Pensieri sui dialetti di Achille Serrao (Il babau n.11)

“… i dialetti rappresentano uno dei due versi di un’unica medaglia: la medaglia è naturalmente il patrimonio linguistico del nostro paese… Che il dialetto, lingua orale e corale, sia la vera lingua degli italiani, vantando anche una storica precedenza nell’uso e nell’espressività rispetto alla lingua comune, è fuor di dubbio. L’italiano è venuto dopo, imparato nelle scuole, dove il discente entrava con il proprio radicato dialetto. L’effetto, nel tempo: ad una lingua orale, corale, viene sovrastrutturandosi una lingua letteraria che contribuisce nel segno e nel nome della comune comprensione-comunicazione linguistica, a ridurre e fuorviare lo spessore semantico, la ricchezza lessicale del dialetto, a spezzarne alla lunga il legame con l’humus di cui è evidenza verbale…

Conoscere  il proprio dialetto è conoscere la propria storia, e la propria storia profonda, con tutte le implicazioni connesse a una profondità socio-antropologica, terrestre…

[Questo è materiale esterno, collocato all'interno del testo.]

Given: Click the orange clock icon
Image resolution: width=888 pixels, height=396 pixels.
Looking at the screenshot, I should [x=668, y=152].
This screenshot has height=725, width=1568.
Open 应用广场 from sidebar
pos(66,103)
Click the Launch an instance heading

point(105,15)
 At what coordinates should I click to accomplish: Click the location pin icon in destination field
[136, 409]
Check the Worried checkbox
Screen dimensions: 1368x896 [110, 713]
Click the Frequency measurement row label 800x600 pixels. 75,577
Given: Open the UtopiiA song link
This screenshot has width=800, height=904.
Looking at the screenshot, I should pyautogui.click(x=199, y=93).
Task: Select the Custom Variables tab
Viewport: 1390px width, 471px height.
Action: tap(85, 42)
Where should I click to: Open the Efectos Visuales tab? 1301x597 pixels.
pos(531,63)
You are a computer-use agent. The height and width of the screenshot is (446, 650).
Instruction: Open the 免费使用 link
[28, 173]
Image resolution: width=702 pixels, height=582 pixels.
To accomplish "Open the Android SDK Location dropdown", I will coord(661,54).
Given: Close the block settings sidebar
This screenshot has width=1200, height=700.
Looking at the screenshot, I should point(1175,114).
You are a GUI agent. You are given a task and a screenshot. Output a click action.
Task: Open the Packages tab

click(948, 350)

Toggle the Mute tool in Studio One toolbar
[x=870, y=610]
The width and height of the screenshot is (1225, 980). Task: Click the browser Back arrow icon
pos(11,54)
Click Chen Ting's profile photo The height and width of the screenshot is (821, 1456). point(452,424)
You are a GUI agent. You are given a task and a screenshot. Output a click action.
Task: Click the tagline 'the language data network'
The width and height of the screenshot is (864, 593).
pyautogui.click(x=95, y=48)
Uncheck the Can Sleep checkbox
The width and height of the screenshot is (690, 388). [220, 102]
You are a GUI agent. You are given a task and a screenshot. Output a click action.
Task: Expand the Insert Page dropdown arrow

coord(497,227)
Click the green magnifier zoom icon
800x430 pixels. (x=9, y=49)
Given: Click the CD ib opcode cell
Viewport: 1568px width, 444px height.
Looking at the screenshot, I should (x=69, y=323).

Il lettore di poesia dialettale sconta le difficoltà di comprensione-interpretazione fonica e di significato dei vari dialetti. Ma il lettore affronta difficoltà maggiori, quando legge in lingua originale un Majakovskij, e non conosce il russo, un Lorca, e non conosce il castigliano… ricorre alla traduzione. E da questa, risalendo al testo, cerca di coglierne il senso, i sensi multipli.”

(da un’intervista rilasciata al quotidiano Roma – 6 gennaio 1993)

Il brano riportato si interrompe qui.